In a vacuum this is usually not a variable for weakening a client relationship. But when it does affect a project it’s disheartening to see interoffice differences derail a promising project.

Months ago we made the hard choice to let go of one of our most valued clients for this reason. The person who hired us moved on to a new opportunity. Over time we continued smoothly and grew a relatively healthy and affable relationship with their replacement. Then that person’s role changed within their organization and our day-to-day communication switched to another person again. Over that period we began contact with a new set of organization hires. All equally good-natured but by this time the communications team we dealt with had been nearly replaced wholesale. New voices and reinterpretation that was once considered fresh reduced productivity to a crawl. Checkpoints were often missed in all the turnover activity and widening the pool of feedback and voices. When it became clear we could no longer do work to our standards we ended the relationship.

How you can protect yourself:

  1. Remain professional and roll with the punches. This is where client service expertise and resource management becomes refined and focused. Make the most of a bad situation and remain a steady presence for the client in a difficult time.


Sometimes an organization decides to change course. Whether it’s redirecting the project in-house to save money, or postponing the project for internal reasons, it’s within their power to do so. The point where this becomes a problem is when this happens. It’s a no-no if this course changing happens during the project and work has already commenced. It’s a bigger no-no if a new agency is brought in without your consultation.

If you are blindsided by a second agency being inserted into the project your impact becomes diminished if not eliminated completely. Who is driving? What personnel is redundant or missing? Communication channels will get noisy and clash with one another. If you are unexpectedly forced to collaborate with a different group then you have a much harder hill to climb and much larger team of people to make happy.
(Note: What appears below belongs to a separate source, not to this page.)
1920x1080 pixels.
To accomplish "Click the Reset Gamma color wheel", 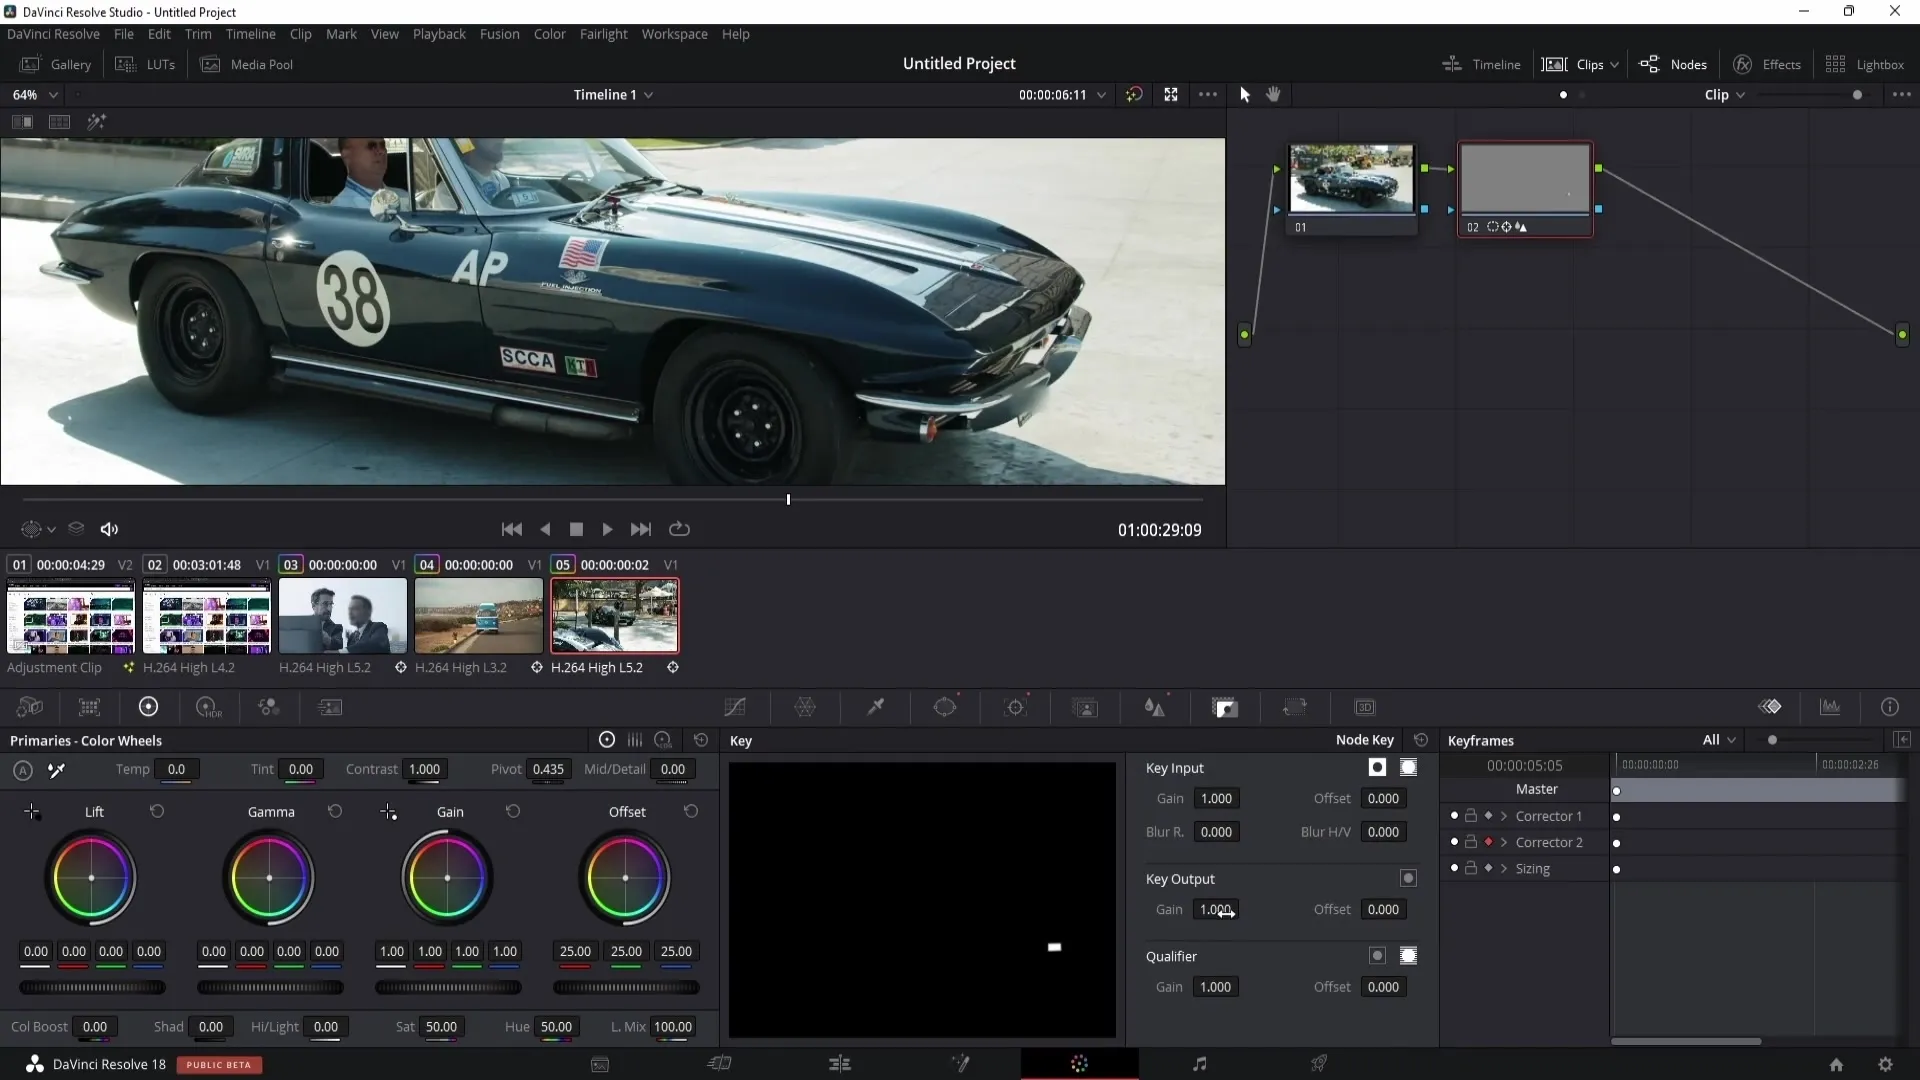I will (334, 811).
This is unacceptable.

How you can protect yourself:

  1. Ask if the organization has an in-house team ahead of time. If the answer is yes and if it’s understood they will have a role, treat them as partners and equals. They will know the project/product better than you. Add their expertise to your group’s resources. You will have created allies in an influential group of people.
  2. Ask the organization to disclose if there is an incumbent agency under contract. Learn what tasks and roles they will perform if any. Meet with that team early and often to make sure both approaches and objectives are aligned with the client’s.
  3. Arm your team with agreement language that outlines exclusivity and rights of refusal for bringing in a different agency.

In our nine years of practice at Visceral we’ve had our share of missed opportunities. Though I wasn’t at the time, I’m thankful for them now. Those experiences have kept us focused and humbled in everything we set out to do. It’s become a cliché but there truly is no success without failure first. Face it head-on when these things happen and understand why and how things went sideways, adjust and retool as needed, then come back stronger.